À compléter:
**A.** Recopiez sans rien modifier le passage du texte sur les dioxines qui va de « Une fois que » jusqu'à « certains (groupe 1). ».
**B.** Veuillez écrire la suite du texte sur les dioxines, en reprenant juste après sa dernière phrase.

Texte choisi:
Présentes dans l’environnement, les dioxines s’accumulent dans la chaîne alimentaire, principalement dans les graisses animales. L’exposition humaine aux dioxines est principalement due à l’alimentation (90 %) et pour le reste à la pollution atmosphérique.

Une fois que les dioxines ont pénétré dans l’organisme, elles s’y maintiennent longtemps à cause de leur stabilité chimique et de leur capacité à être absorbée par les tissus adipeux, dans lesquels elles sont stockées. Elles posent problème à cause de leur toxicité potentielle élevée ; considérées comme des perturbateurs endocriniens, elles semblent affecter le système immunitaire, le développement du système nerveux, le système endocrinien et les fonctions reproductives. Le Centre International de Recherche sur le Cancer (CIRC) a classé la dioxine 2,3,7,8-TCDD (2,3,7,8-Tétrachlorodibenzo-p-dioxine ou dioxine de Seveso) dans le groupe des agents cancérogènes certains (groupe 1).

Le lymphome non hodgkinien (LNH)

Le lymphome non hodgkinien (LNH) est un cancer qui prend naissance dans les lymphocytes, qui prennent eux-mêmes naissance dans la moelle osseuse. Les lymphocytes sont les cellules du système lymphatique. Ce dernier agit avec d’autres parties du système immunitaire pour aider le corps à se défendre contre les infections et les maladies. Les lymphocytes subissent parfois des altérations qui rendent leur mode de croissance ou leur comportement anormal. Ces cellules anormales peuvent former des tumeurs appelées lymphomes.

Extrait de données:
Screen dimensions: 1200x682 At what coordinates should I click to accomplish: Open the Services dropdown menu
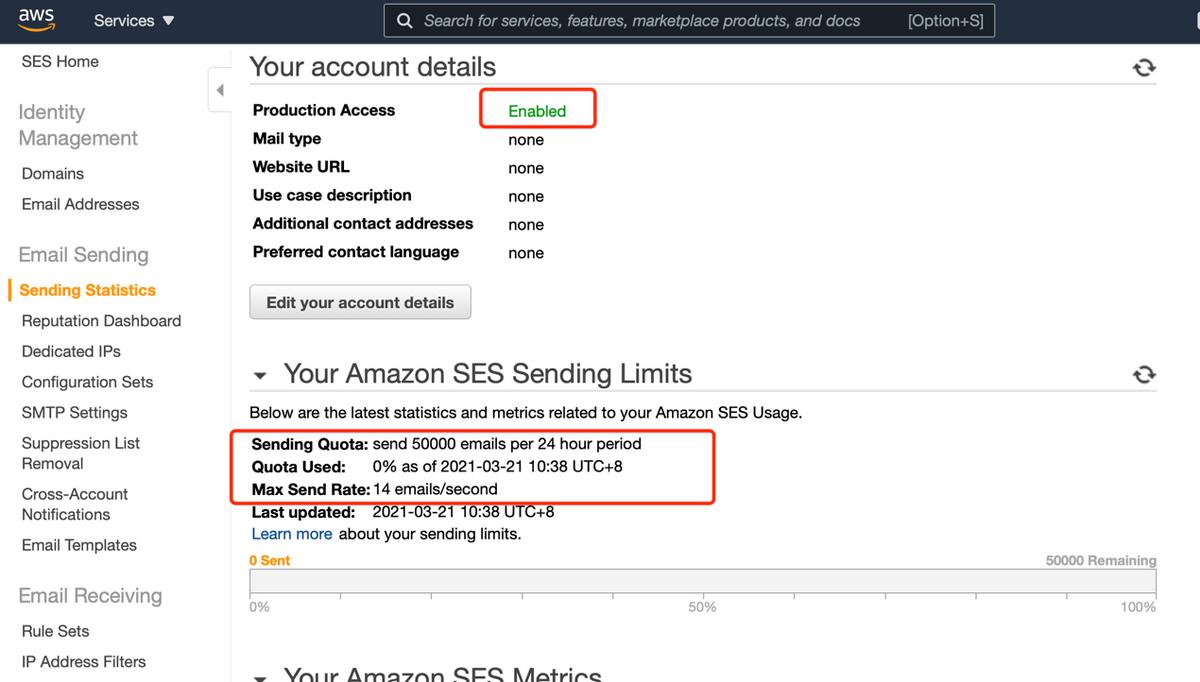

Réponses par consigne:
**A.**
Une fois que les dioxines ont pénétré dans l’organisme, elles s’y maintiennent longtemps à cause de leur stabilité chimique et de leur capacité à être absorbée par les tissus adipeux, dans lesquels elles sont stockées. Elles posent problème à cause de leur toxicité potentielle élevée ; considérées comme des perturbateurs endocriniens, elles semblent affecter le système immunitaire, le développement du système nerveux, le système endocrinien et les fonctions reproductives. Le Centre International de Recherche sur le Cancer (CIRC) a classé la dioxine 2,3,7,8-TCDD (2,3,7,8-Tétrachlorodibenzo-p-dioxine ou dioxine de Seveso) dans le groupe des agents cancérogènes certains (groupe 1).

**B.**
Une étude cas-témoin dans E3N

L'objectif de cette étude était d'examiner l'association entre l'exposition atmosphérique cumulée aux dioxines et le risque de lymphome non hodgkinien (LNH) dans une étude cas-témoins nichée au sein de la cohorte de femmes E3N.

Cette étude portait sur 736 femmes : 368 femmes ayant eu un diagnostic de LNH et 368 femmes, les « témoins », choisies car ayant les mêmes caractéristiques d’âge et de département de résidence que les cas. L'historique résidentiel des participantes et l'emplacement des sites industriels émetteurs de dioxines ont été recueillis sur une période de 18 ans (de 1990 à 2008). Un indice d'exposition cumulé aux dioxines dans l’air, basé sur un système d'information géographique précis, a été estimé pour chaque participante, à partir de ses différentes adresses renseignées au cours de la période. Cet indice tenait compte de la distance entre le domicile des femmes et les sources d’émissions de dioxines, la direction du vent et des différentes caractéristiques des sources (intensité d’émission, hauteur de cheminée, durée d’émission).

Résultats

L’exposition aux dioxines atmosphériques était associée à un sur-risque de lymphome non hodgkinien ; l’augmentation de ce risque était encore plus élevée pour le sous-type qui englobe la leucémie lymphoïde chronique (LLC) et le petit lymphome lymphocytaire (SLL).

D'autres études portant sur de plus grande population sont nécessaires pour confirmer ces résultats inédits. Il serait également intéressant d’évaluer les associations avec d’autres hémopathies malignes.

Conclusion

Les résultats de cette étude confirment qu’il faut poursuivre les efforts pour réduire l’émission de dioxines dans l’air. C’est en prenant des mesures à la source, c’est-à-dire en contrôlant rigoureusement les processus industriels pour réduire au maximum la formation de dioxines, que l’on peut parvenir à diminuer l’exposition à ces polluant organiques persistants. Ces mesures relèvent de la responsabilité des autorités nationales.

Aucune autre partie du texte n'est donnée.